Yo tuve una infancia rural. Mi padre era maestro y los primeros años de mi vida transcurrieron en los pueblos donde él obtuvo sus primeros destinos. Quizás de un modo inconsciente, siempre he sentido una secreta nostalgia por aquellos pueblecitos de mi infancia. Es cierto que en mi atolondrada juventud los pueblos tendían a parecerme deprimentes. Pero con los años algo debió de cambiar dentro de mí, porque empezó a darme envidia la gente que tenía un pueblo donde pasar las vacaciones. Pues bien, hoy resulta que soy una de esas personas que, con el pecho henchido de orgullo, pueden decir «estas vacaciones las paso en el pueblo».
Mi pueblo de adopción es Carcelén, en La Manchuela, a menos de 50 km. por la carretera de Ayora.
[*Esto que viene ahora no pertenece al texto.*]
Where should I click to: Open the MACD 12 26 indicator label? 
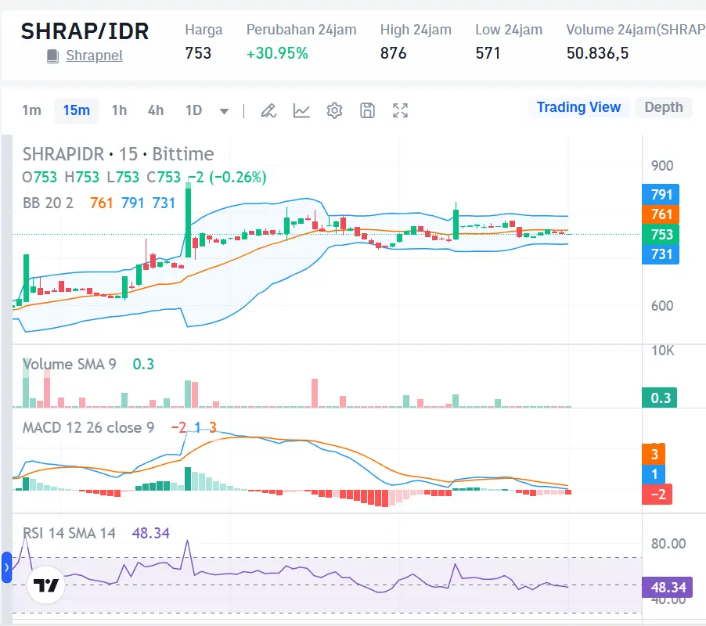[x=86, y=428]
Allí tengo una casa grande, un patio con macetas, dos árboles y una parra. Tengo una biblioteca con balcones donde leo y escribo. Y una chimenea para quedarme absorto mirando el fuego en las noches de invierno. En Carcelén se respira cierta soledad (excepto en verano). Allí dicen que, si vas por la calle del Cristo de noche y algo te ocurre, probablemente no te encuentren hasta la mañana siguiente, tan tieso como esos pajarillos que caen víctimas de la helada. En Carcelén hay poca gente y muchos ancianos que cada mañana llenan el consultorio de la Seguridad Social. Hasta hace poco había tres bares, pero uno ha cerrado. Sobreviven, por suerte, las dos tiendas, que son como hipermercados en miniatura, porque en apenas unos pocos metros cuadrados cubren casi todos los ramos del comercio. Y también la carnicería, por supuesto. El pescado llega sólo algunos días, lo que se anuncia puntualmente por los altavoces del ayuntamiento (en Carcelén todo lo que importa se anuncia por los altavoces del ayuntamiento). Es cierto que allí no hay muchas cosas. Pero están bien abastecidos de tiempo y de calma, lo que yo necesito por encima de todo. Por eso, después de afanarme durante todo un trimestre, de preocuparme por mil cosas que tal vez no eran tan importantes, no puedo concebir placer mayor que el de pasar unos días en aquel pueblo, junto a aquellos vecinos que nos han acogido con esa franca cordialidad que sólo se encuentra entre la gente buena y sencilla. Charlar, volver a sentirnos una familia y parte de una comunidad. Disponer de horas y horas para leer, pensar y regar las plantas. Salir a pasear entre olivos y almendros. Escuchar la música del viento en los árboles. Sentarse a oír el silencio. Ser consciente de la redondez del planeta, de sus giros y rotaciones. De que la naturaleza existe y nos contiene. Y de que aquí, bajo la bóveda del cielo, todo es relativamente insignificante.